Dejando escapar un grito, Hallorann giró hacia la derecha el manillar, inclinándose al mismo tiempo. Un dolor lacerante, desgarrador, se le extendió por la cara, el cuello, los hombros. El impacto le rasgó el pasamontañas por atrás y a él lo arrojó del vehículo. Cayó sobre la nieve, hundiéndose y rodando sobre ella.

Sintió cómo se le acercaba el león. De sus narices emanaba un olor áspero, de hojas verdes y de acebo. Una enorme garra lo golpeó en la espalda y Hallorann voló por el aire a tres metros de altura y volvió a caer, despatarrado como una muñeca de trapo. Vio cómo el vehículo, sin conductor, iba a chocar contra el terraplén, rebotaba, recorriendo el cielo con el faro, y se quedaba inmóvil después de desplomarse con un ruido sordo.

Un segundo después el león estaba sobre él. Con un ruido susurrante, como el de algo que se desgarra, algo que le rasguñó delante del chaquetón. Tal vez hubieran podido ser ramitas, pero Hallorann sabía que eran garras.

—¡Tú no estás ahí! —gritó Hallorann al león que se le volvía a acercar gruñendo, describiendo círculos—. ¡Tú no existes!

Con un esfuerzo se puso de pie y consiguió empezar a acercarse al vehículo para la nieve antes de que el león se le abalanzara, cruzándole la cabeza con una garra que parecía rematada por agujas. Hallorann vio un estallido de luces, silenciosas.

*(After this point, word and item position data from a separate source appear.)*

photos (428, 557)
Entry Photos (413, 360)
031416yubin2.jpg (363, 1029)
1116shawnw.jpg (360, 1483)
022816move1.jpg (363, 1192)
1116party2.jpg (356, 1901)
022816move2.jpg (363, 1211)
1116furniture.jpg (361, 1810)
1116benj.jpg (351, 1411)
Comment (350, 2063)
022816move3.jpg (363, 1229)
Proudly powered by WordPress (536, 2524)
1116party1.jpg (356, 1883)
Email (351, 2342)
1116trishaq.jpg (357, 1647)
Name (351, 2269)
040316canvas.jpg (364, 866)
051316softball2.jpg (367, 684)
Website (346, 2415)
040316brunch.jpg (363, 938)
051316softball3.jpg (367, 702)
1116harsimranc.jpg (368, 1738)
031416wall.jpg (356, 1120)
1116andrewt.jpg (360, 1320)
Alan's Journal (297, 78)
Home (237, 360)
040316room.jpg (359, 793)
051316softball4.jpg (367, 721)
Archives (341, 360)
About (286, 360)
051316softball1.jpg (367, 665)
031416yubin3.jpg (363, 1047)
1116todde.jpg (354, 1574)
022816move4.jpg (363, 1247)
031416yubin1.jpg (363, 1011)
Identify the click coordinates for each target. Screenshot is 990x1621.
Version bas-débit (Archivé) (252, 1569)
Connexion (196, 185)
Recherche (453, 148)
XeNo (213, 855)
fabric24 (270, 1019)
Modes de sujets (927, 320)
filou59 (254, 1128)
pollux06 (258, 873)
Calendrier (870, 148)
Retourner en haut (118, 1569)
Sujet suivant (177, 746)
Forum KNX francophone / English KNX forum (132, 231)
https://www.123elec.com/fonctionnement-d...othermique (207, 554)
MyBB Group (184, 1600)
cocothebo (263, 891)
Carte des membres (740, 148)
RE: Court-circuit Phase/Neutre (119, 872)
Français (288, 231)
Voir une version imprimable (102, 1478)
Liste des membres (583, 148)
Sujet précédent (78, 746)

—No existes —repitió con voz que era apenas un murmullo. Las rodillas se le aflojaron y lo dejaron caer en la nieve. Hallorann se arrastró hacia el vehículo, sintiendo cómo le corría la sangre por el lado derecho de la cara. El león volvió a atacarlo haciéndole quedar de espaldas, como una tortuga. Rugía gozoso.

Hallorann se esforzó por llegar al vehículo. Lo que necesitaba estaba allí. Mientras, el león volvía a acercársele, desgarrando y arañando.